C. Richard Johnson (b. 1932 – ) is Kirsten Johnson’s dad. One day, like all of us, he is going to die. So his daughter decided that while he was still alive she would make a film about his dying, filming his possible deaths and staging his funeral service ahead of time.
There’s a huge contradiction at the heart of this idea. “Real life is often much more interesting than what you can make up”, Johnson says at one point, a statement I personally find compelling not because it’s an obvious raison d’être for documentary film making but because it’s a justification found at one end of a particular film making spectrum, the other end being, “you can make stuff up, create illusions, fantasy, screen magic” which is the model of cinema to which I’m primarily drawn.
Thus, in what is essentially a documentary, Johnson employs stuntmen, special effects make-up technicians and digital effects by unseen crew members to realise onscreen accidents, the occasional spurting of blood and assorted Heavenly scenarios. Her resultant film is consequently something of a genre-bender.

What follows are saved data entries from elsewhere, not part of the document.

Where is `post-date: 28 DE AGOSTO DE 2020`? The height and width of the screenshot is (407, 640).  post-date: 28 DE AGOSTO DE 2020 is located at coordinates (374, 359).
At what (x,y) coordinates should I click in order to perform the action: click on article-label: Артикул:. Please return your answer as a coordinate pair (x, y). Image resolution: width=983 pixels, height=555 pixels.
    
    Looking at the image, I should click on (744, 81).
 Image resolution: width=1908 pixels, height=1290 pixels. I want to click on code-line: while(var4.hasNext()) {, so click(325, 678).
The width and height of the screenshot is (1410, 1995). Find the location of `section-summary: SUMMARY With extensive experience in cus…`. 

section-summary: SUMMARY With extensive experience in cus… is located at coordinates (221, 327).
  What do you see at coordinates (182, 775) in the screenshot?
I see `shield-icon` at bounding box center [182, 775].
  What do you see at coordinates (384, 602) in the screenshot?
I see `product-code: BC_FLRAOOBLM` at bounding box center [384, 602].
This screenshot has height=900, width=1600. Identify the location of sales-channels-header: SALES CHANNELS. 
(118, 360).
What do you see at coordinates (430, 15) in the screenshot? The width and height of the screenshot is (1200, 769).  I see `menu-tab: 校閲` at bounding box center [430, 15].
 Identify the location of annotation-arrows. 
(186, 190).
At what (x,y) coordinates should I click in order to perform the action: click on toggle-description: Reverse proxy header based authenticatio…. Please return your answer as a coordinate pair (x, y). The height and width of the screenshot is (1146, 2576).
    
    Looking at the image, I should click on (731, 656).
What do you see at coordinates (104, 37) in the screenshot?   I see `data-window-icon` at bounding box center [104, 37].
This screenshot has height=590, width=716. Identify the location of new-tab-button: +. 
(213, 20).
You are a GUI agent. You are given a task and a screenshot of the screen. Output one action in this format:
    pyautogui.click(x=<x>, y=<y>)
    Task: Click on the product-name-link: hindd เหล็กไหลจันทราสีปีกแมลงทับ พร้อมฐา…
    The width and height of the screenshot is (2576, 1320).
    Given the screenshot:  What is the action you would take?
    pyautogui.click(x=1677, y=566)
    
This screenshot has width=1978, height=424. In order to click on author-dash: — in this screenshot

One sequence (previewed in the trailer) illustrates this perfectly. Dad is lying at the bottom of the stairs having tripped and fallen, one leg bent the wrong way at the knee (is he double jointed?), a pool of blood beneath his head. “Can you just put one arm up against the wall?”, says his daughter offscreen. As he complies, the image shifts from scene of horrific, accidental death to ludicrous, staged artifice, the original illusion totally shattered. Oh Death, where is thy sting?
The film articulates its Seattle-born director’s religious upbringing in the Seventh Day Adventist church with its strict regime of “no alcohol, no dancing, no movies”. She was 11 when her clearly unorthodox dad took her to see Young Frankenstein (Mel Brooks, 1974). She was scandalised. He loved it.
That irreverence chimes with the joyous, religious aesthetic which infuses the stagings of Heaven here – dad and others hugging, chocolate to eat, pieces of popcorn flying through the air, all to a choir singing Gloria In Excelsis Deo. Elsewhere, Dick Johnson falls gracefully backwards into a pillow of clouds, landing on them as they support his weight.
You couldn’t make this film without the agreement and full co-operation of its subject… and Dick Johnson, a working psychiatrist prior to his retirement, is game. We first meet him in a barn near the family home in rural Seattle, which community is also the venue for an advance staging of his funeral while he’s still alive in 2016, for which he gets to try out his already purchased coffin.
As the film proceeds, it becomes clear that the subject actually isn’t death so much as loss. His all-too briefly seen wife Catherine Joy Johnson, Kirsten’s mum, died after a longer period of Alzheimer’s and following Dick’s relocation to New York to live near his daughter and grand-kids we see him attend clinical memory tests. Later, heartbreakingly, we see the beginnings of the disease just starting to take hold.
Rather like her father’s pre-staged funeral, when a passed around microphone allows those present to share recollections and stories about the (not yet) deceased, Kirsten Johnson’s film is a compelling celebration of life, of an ordinary person, of goodness. Exploring good on the screen and making it as attractive as this is an incredibly hard feat to pull off. Embodying as it does the contradictions between representation, illusion, fantasy and memory, it’s equally, like Cameraperson before it, a celebration of the art of cinema.
Dick Johnson Is Dead is on Netflix worldwide from Friday, October 2nd.